Instituto de Agrobiotecnología del Litoral (UNL-CONICET), Facultad de Bioquímica y Ciencias Biológicas, Paraje "El Pozo" CC 242, S3000ZAA Santa Fe, Argentina.
Estación Experimental Agropecuaria Rafaela, Instituto Nacional de Tecnología Agropecuaria, Rafaela, Santa Fe, Argentina.
Biochimie. 2014 Apr;99:44-53. doi: 10.1016/j.biochi.2013.11.002. Epub 2013 Nov 14.
This paper addresses the identification, cloning, expression, purification and functional characterization of thioredoxin reductase from Babesia bovis, the etiological agent of babesiosis. The work deals with in vitro steady state kinetic studies and other complementary analyses of the thioredoxin reductase found in the pathogenic protist. Thioredoxin reductase from B. bovis was characterized as a homodimeric flavoprotein that catalyzes the NADPH-dependent reduction of Trx with a high catalytic efficiency. Moreover, the enzyme exhibited a disulfide reductase activity using DTNB as substrate, being this activity highly sensitive to inhibition by Eosin B. The thioredoxin reductase/thioredoxin system can reduce oxidized glutathione and S-nitrosoglutathione. Our in vitro data suggest that antioxidant defense in B. bovis could be supported by this enzyme. We have performed an enzymatic characterization, searching for targets for rational design of inhibitors. This work contributes to the better understanding of the redox biochemistry occurring in the parasite.
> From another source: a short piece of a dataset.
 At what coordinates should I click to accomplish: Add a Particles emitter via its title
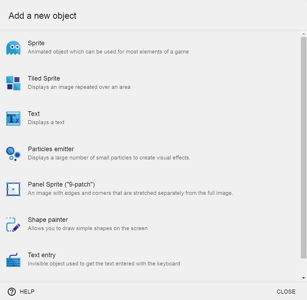coord(51,149)
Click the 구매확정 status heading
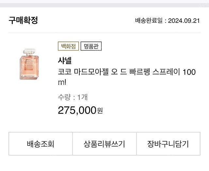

本文针对巴贝斯虫属(Babesia bovis)的硫氧还蛋白还原酶进行了鉴定、克隆、表达、纯化和功能特征分析,巴贝斯虫属是引起巴贝斯虫病的病原体。本工作对致病原生动物中发现的硫氧还蛋白还原酶进行了体外稳态动力学研究和其他补充分析。从 B. bovis 中分离出的硫氧还蛋白还原酶是一种同源二聚体黄素蛋白,能够高效地催化 NADPH 依赖型 Trx 还原。此外,该酶以 DTNB 为底物表现出二硫键还原酶活性,该活性对曙红 B 的抑制作用非常敏感。硫氧还蛋白还原酶/硫氧还蛋白系统可以还原氧化型谷胱甘肽和 S-亚硝基谷胱甘肽。我们的体外数据表明,B. bovis 的抗氧化防御可能依赖于该酶。我们进行了酶学特征分析,寻找合理设计抑制剂的靶点。这项工作有助于更好地理解寄生虫体内发生的氧化还原生物化学。